The FTC has entered its Opinion and Final Order in its ongoing campaign to take enforcement action against LabMD. The Commission alleges that in 2008 the former clinical laboratory unreasonably exposed the sensitive medical information of 9,300 consumers over a peer-to-peer file sharing network. Our last report on this protracted legal and jurisdictional struggle came in November 2015, when an Administrative Law Judge (ALJ) dismissed the FTC’s complaint for failing to demonstrate that LabMD’s data security practices were unfair. The Commission’s Opinion, authored by Chairwoman Edith Ramirez and passed by a 3-0 vote, determined that the ALJ had applied the wrong legal standard and reinstituted an Order requiring that LabMD implement a comprehensive information security program and provide notice to affected consumers.
The ALJ held that the Commission failed to establish that LabMD’s data security practices had or “were likely to cause substantial injury” constituting an “unfair practice” under Section 5 of the FTC Act. The November decision determined that privacy harms devoid of any “tangible injury such as monetary harm or health and safety risks” do not constitute a “substantial injury” for the purposes of the Act. The Commission disagreed, finding that the “disclosure of sensitive health or medical information” is a privacy violation that, while non-economic and non-physical in nature, can constitute “real and substantial” harm sufficient to form the basis of an unfair practice complaint.
Ramirez’s Opinion also refuted the ALJ’s conclusion that finding a business practice to be “likely to cause” a substantial injury requires a showing that the injury is a “probable” result of the practice. Citing to the Third Circuit’s interpretation of the FTC Act in the Wyndham case, the Commission determined that the analysis of whether or not a practice is “likely to cause substantial injury” should incorporate both the likelihood that the injury will occur and the “severity or magnitude” of the harm involved.
Using this unfairness standard, the Commission highlighted numerous specific faults in LabMD’s data security. The Commission contends that through various oversights, missteps, and deficient protocols, LabMD unfairly:
- Failed to protect its computer network or employ adequate risk assessment tools.

# [Record excerpts]
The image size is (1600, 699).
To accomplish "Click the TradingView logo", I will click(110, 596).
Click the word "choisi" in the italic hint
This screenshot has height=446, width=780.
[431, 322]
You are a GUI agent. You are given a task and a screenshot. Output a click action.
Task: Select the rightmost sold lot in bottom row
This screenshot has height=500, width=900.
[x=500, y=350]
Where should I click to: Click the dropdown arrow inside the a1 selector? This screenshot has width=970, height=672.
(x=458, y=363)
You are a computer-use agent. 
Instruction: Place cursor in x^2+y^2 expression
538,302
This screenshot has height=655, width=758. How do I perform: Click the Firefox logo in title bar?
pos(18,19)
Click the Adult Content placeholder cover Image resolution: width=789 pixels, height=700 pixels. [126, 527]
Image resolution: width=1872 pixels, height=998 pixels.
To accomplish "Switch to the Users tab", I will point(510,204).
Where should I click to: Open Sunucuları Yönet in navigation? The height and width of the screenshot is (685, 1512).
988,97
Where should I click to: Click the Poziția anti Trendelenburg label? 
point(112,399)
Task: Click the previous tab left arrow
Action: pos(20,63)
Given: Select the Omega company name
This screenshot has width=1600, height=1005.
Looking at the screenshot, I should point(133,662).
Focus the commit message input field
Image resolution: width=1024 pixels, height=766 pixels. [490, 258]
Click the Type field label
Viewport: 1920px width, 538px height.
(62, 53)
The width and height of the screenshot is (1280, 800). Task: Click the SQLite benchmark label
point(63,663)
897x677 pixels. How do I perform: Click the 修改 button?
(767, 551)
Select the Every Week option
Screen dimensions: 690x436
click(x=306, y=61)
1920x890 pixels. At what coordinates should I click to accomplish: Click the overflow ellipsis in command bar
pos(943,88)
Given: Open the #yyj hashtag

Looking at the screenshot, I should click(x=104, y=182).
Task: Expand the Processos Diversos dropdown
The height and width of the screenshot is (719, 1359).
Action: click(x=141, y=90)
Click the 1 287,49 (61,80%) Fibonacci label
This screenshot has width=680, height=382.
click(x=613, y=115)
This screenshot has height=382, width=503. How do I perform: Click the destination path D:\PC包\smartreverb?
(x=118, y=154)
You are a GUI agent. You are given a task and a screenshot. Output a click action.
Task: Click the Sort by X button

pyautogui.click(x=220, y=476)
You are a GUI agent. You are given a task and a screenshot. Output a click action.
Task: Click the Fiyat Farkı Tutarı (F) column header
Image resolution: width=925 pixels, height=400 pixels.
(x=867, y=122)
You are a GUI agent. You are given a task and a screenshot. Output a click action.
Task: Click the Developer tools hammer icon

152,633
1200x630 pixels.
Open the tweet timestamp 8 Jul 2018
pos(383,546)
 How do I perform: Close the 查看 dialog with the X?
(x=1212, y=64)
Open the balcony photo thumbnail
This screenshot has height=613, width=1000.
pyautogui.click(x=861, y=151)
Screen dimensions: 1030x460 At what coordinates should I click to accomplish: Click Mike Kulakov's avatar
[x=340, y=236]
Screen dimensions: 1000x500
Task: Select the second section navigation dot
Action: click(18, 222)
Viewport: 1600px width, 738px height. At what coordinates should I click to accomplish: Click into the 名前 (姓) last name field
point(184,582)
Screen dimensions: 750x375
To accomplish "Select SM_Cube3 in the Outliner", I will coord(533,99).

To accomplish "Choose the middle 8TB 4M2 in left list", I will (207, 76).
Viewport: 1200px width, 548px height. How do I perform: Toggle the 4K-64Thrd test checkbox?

# [List of tasks]
**A)** Answer these questions using the LabMD article, one line per answer:
(i) How many consumers' sensitive medical information does the Commission say LabMD exposed?
(ii) Which court's interpretation of the FTC Act in the Wyndham case did the Commission cite?
(iii) By what vote was the Commission's Opinion passed?
**B)** Write out everything in the LabMD article from "Ramirez’s Opinion also" down to "risk assessment tools.".
**C)** Extend the LabMD article beyond its last line, carrying on from the point where it stops.

# [Answers by item]
**A)**
(i) 9,300
(ii) The Third Circuit
(iii) 3-0

**B)**
Ramirez’s Opinion also refuted the ALJ’s conclusion that finding a business practice to be “likely to cause” a substantial injury requires a showing that the injury is a “probable” result of the practice. Citing to the Third Circuit’s interpretation of the FTC Act in the Wyndham case, the Commission determined that the analysis of whether or not a practice is “likely to cause substantial injury” should incorporate both the likelihood that the injury will occur and the “severity or magnitude” of the harm involved.
Using this unfairness standard, the Commission highlighted numerous specific faults in LabMD’s data security. The Commission contends that through various oversights, missteps, and deficient protocols, LabMD unfairly:
- Failed to protect its computer network or employ adequate risk assessment tools.

**C)**
- Failed to provide data security training to its employees.
- Failed to adequately restrict and monitor the computer practices of individuals using its network.
Many of the specific practices identified by the Opinion (such as failing to require complex and unique employee passwords and failing to institute a procedure for securely disposing sensitive data) are directly contrary to the data security recommendations provided by the Commission in its “Start With Security” guide.
This case is further complicated by the fact that LabMD began to wind down its business operations in 2014 and has stopped receiving specimens and conducting tests. LabMD argued that the Commission’s Order is unnecessary and punitive in nature due to its current diminutive business operations. The Commission responded that the Order is still necessary because LabMD maintains the personal information of approximately 750,000 consumers on its computer system and could resume business operations at any time. The Commission also noted that the Order “takes account of LabMD’s current limited operations” and only requires LabMD to develop a comprehensive information security program that is “appropriate for the nature and scope” of LabMD’s current activities. Nevertheless, business owners should be alert that their data security obligations may extend beyond the life of their business.